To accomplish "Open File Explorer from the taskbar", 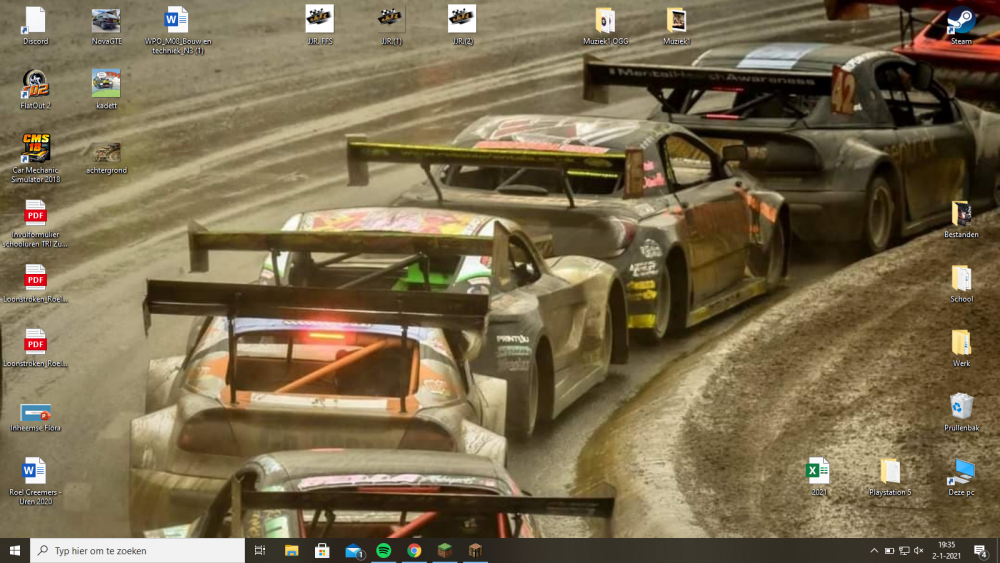I will (x=291, y=551).
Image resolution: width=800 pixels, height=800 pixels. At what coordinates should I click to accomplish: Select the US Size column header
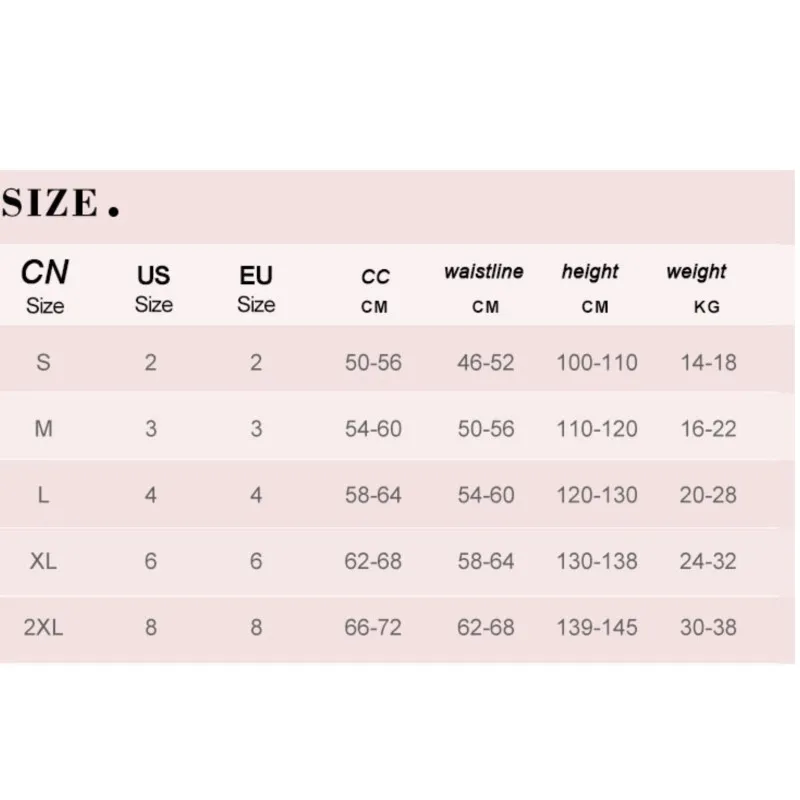pyautogui.click(x=154, y=289)
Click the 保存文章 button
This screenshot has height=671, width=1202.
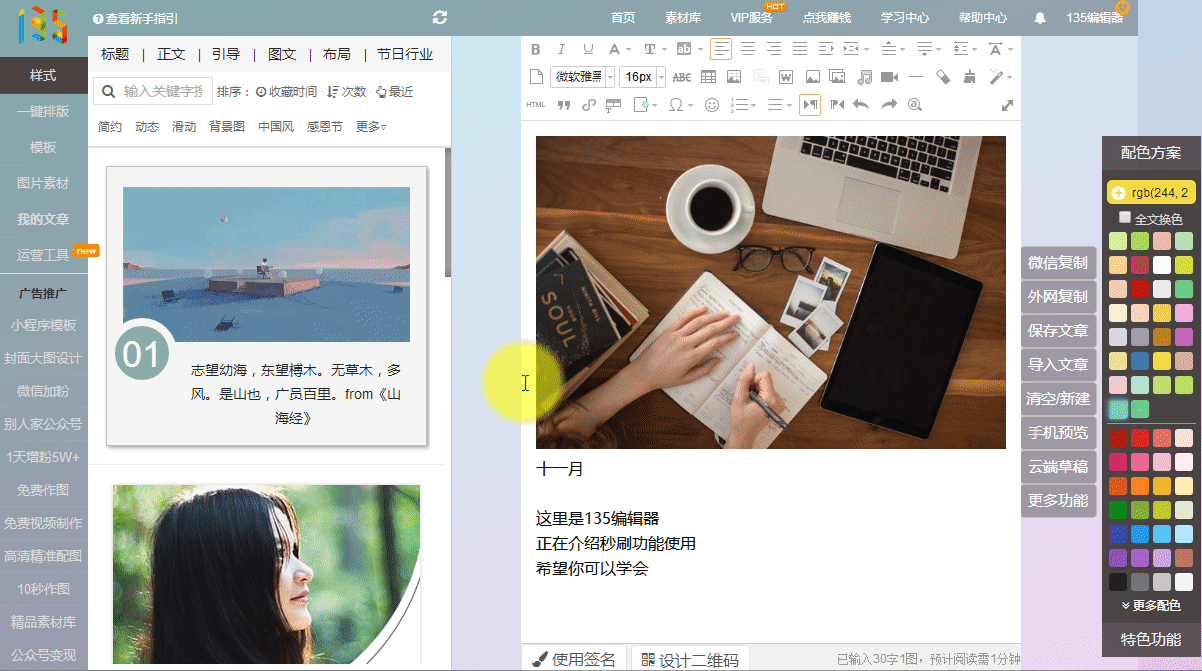(x=1058, y=331)
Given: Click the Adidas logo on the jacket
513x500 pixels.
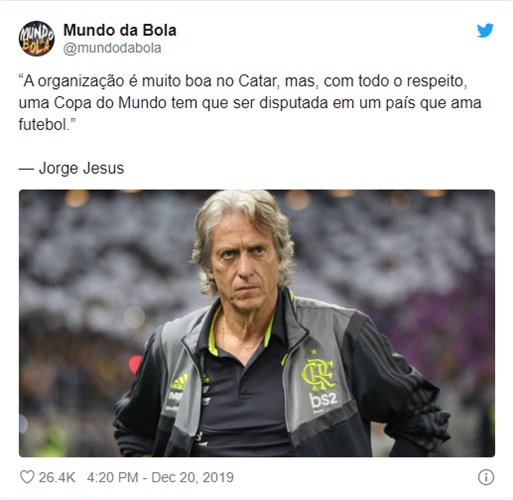Looking at the screenshot, I should (x=179, y=382).
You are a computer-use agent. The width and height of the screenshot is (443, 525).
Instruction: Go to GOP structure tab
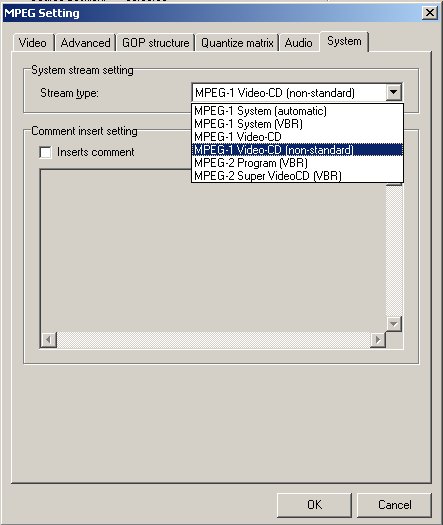pyautogui.click(x=156, y=43)
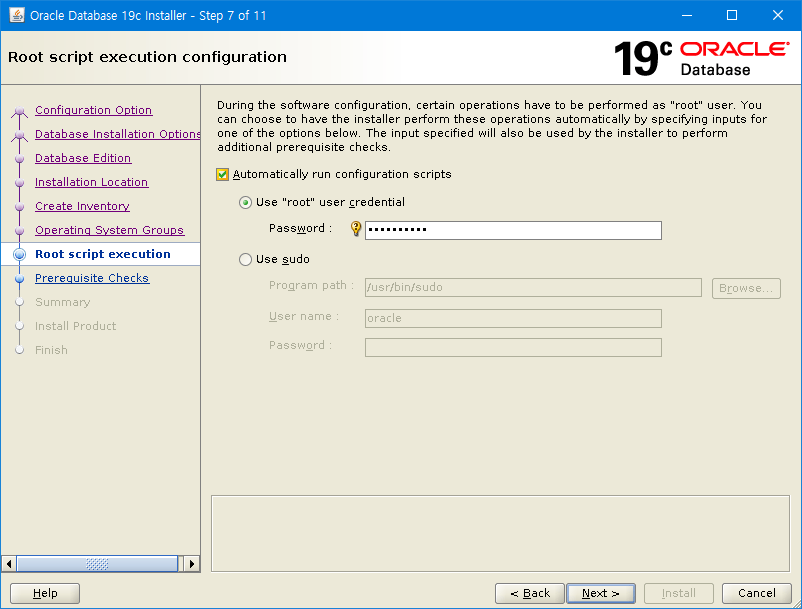The image size is (802, 609).
Task: Click the left scroll arrow in the steps panel
Action: (10, 564)
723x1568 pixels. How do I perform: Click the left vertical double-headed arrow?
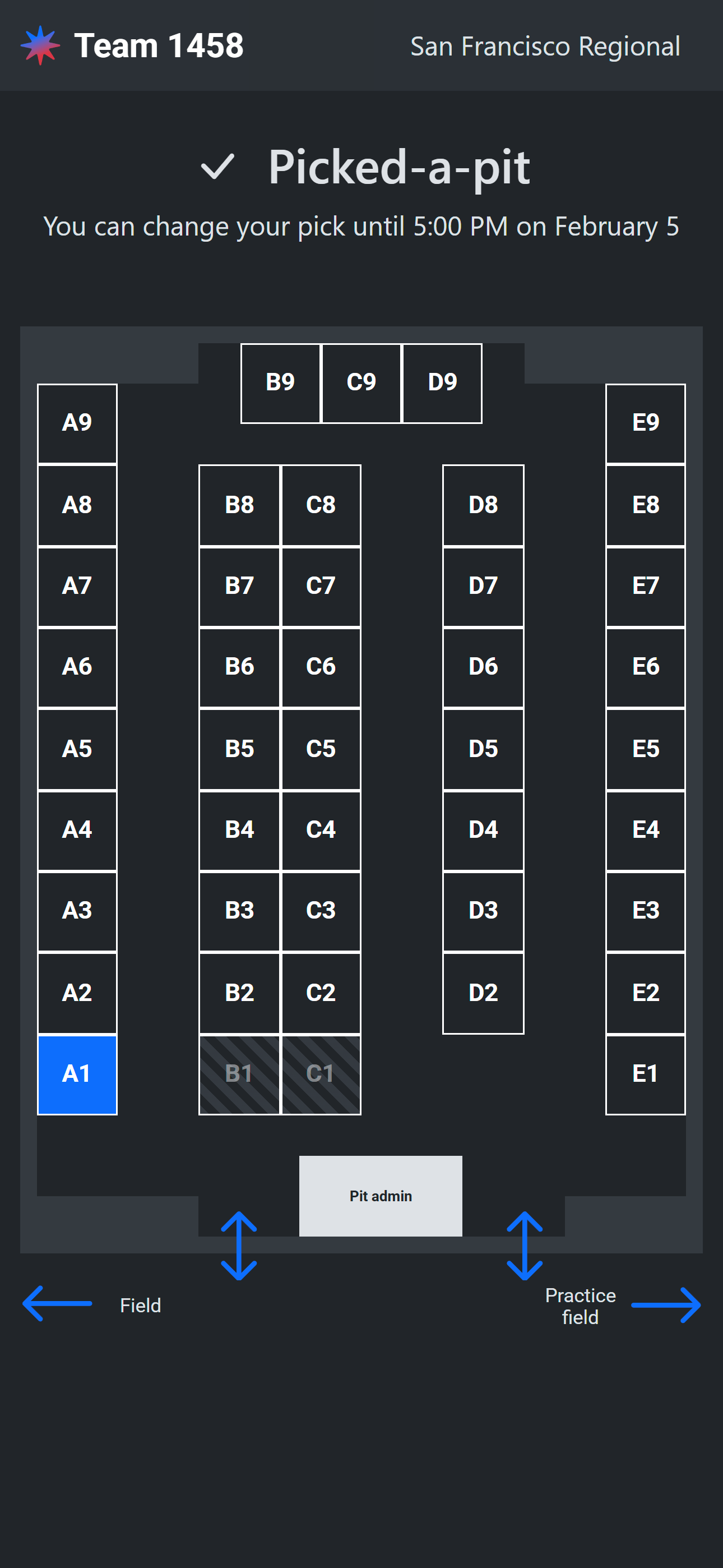point(239,1245)
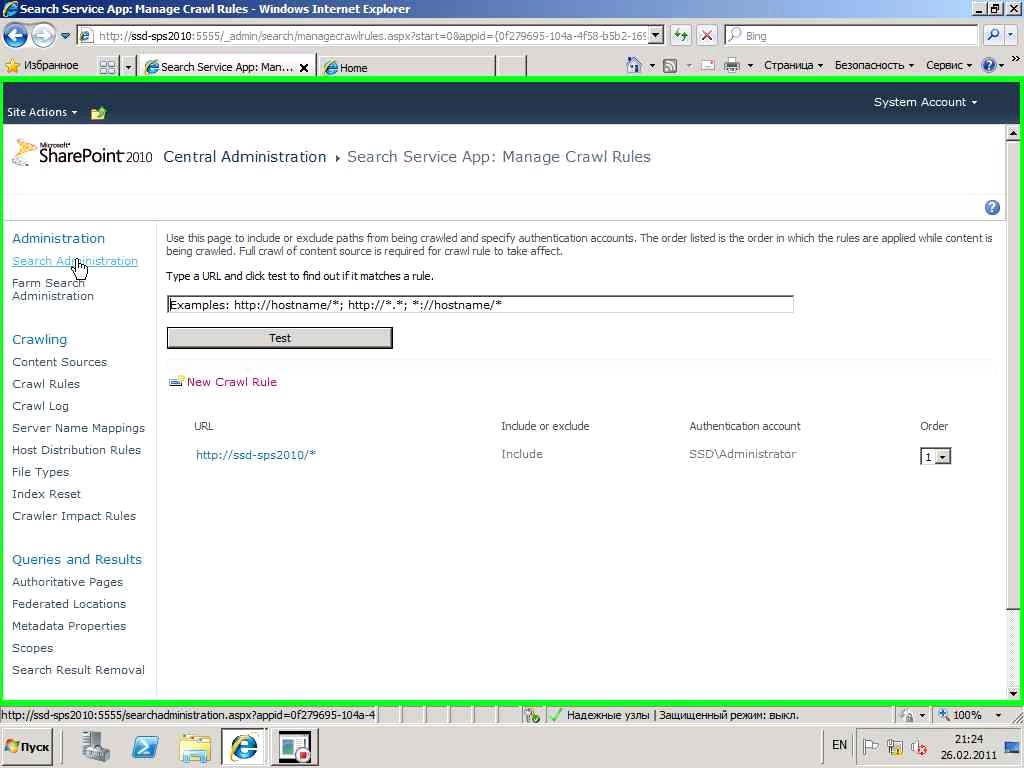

--- --- ---

EXERCISE BRIEF >>
Your reply should give again exactly the lines from the one with "You are a computer-use" through the last line of the data, with both ends included and pictures left out.

ANSWER >>
You are a computer-use agent. The width and height of the screenshot is (443, 525).
Instruction: Go to GOP structure tab
pyautogui.click(x=156, y=43)
The image size is (802, 609).
Task: Click the left scroll arrow in the steps panel
Action: (10, 564)
723x1568 pixels. How do I perform: Click the left vertical double-headed arrow?
point(239,1245)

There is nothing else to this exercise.